Data protection & privacy laws in Poland (2026)

Poland's government approved a bill to create a dedicated national AI supervisory authority and transpose the EU AI Act into domestic law, forwarding it to Parliament for enactment. Poland is one of the first EU states to propose a single, purpose-built institution for AI oversight rather than assigning the role to an existing body.

Poland's Naczelny Sąd Administracyjny held that UODO must affirmatively demonstrate that an individual is identifiable — within the meaning of Article 4(1) GDPR — before classifying IP addresses or cookie identifiers as personal data. The ruling imposes a higher evidentiary burden on the regulator and constrains blanket cookie-consent enforcement.

UODO penalised ING Bank Śląski PLN 18.4 million (~€4.375 million) for scanning the identity cards of approximately 4.7 million customers and prospective customers without verifying whether each scan was legally required under the AML Act, violating Articles 5(1)(a,b,c) and 6(1) GDPR. The case exposed widespread over-collection of biographic data in Polish retail banking.

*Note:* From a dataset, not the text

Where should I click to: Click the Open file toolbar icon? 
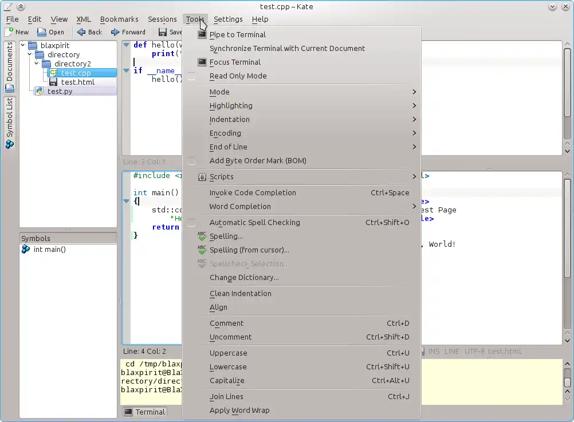(41, 32)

UODO imposed its largest-ever fine — PLN 27,124,816 (~€6.44 million) on state postal operator Poczta Polska and PLN 100,000 on the Minister of Digitization — for unlawfully receiving and processing PESEL register data covering ~30 million adult citizens to organise a COVID-era postal presidential election without a valid legal basis under Articles 5(1)(a) and 6(1) GDPR. The case set a precedent that executive-directed emergency data transfers are not exempt from GDPR.

UODO issued a significant fine against mBank S.A. for breaching Article 34 GDPR by failing to communicate a personal data breach directly to affected individuals, continuing the authority's intensified focus on breach-notification obligations as a standalone compliance requirement distinct from the 72-hour regulator notification rule.

UODO penalised Santander Bank Polska S.A. (~€344,498) for not reporting a breach in which a parcel containing bank documents — including PESEL numbers, credentials, and ID data — was lost, in violation of the 72-hour notification requirement under Article 33 GDPR. The case reinforced that physical document losses trigger the same notification obligations as digital breaches.

UODO imposed an administrative fine on P4 Sp. z o.o. (mobile network Play) for failing to notify the supervisory authority of a personal data breach within 72 hours as required by Article 33 GDPR, signalling that the authority would treat notification-deadline breaches as a standalone, fining-worthy violation.

UODO issued Poland's inaugural GDPR enforcement decision against Bisnode, a data-analytics firm that scraped 7.6 million business records from public registries but notified only ~700,000 individuals, citing the cost of postal outreach as disproportionate; the authority rejected that argument and ordered contact with the remaining ~6 million people. The ruling established that financial inconvenience does not excuse Article 14 transparency obligations.

Parliament enacted the Act of 21 February 2019 amending over 160 sector-specific statutes — covering health, employment, scientific research, and financial services — to align them with GDPR and exercise Member State discretions. Together with the 2018 PDPA, it closed the formal transposition of the GDPR into Polish law.

Poland enacted its first comprehensive data-protection statute to transpose EU Directive 95/46/EC, establishing the Inspector General for Personal Data Protection (GIODO) as supervisory authority and setting foundational rules on lawful processing, data subjects' rights, and cross-border transfers. The Act governed Polish data protection for over two decades until superseded by the PDPA 2018.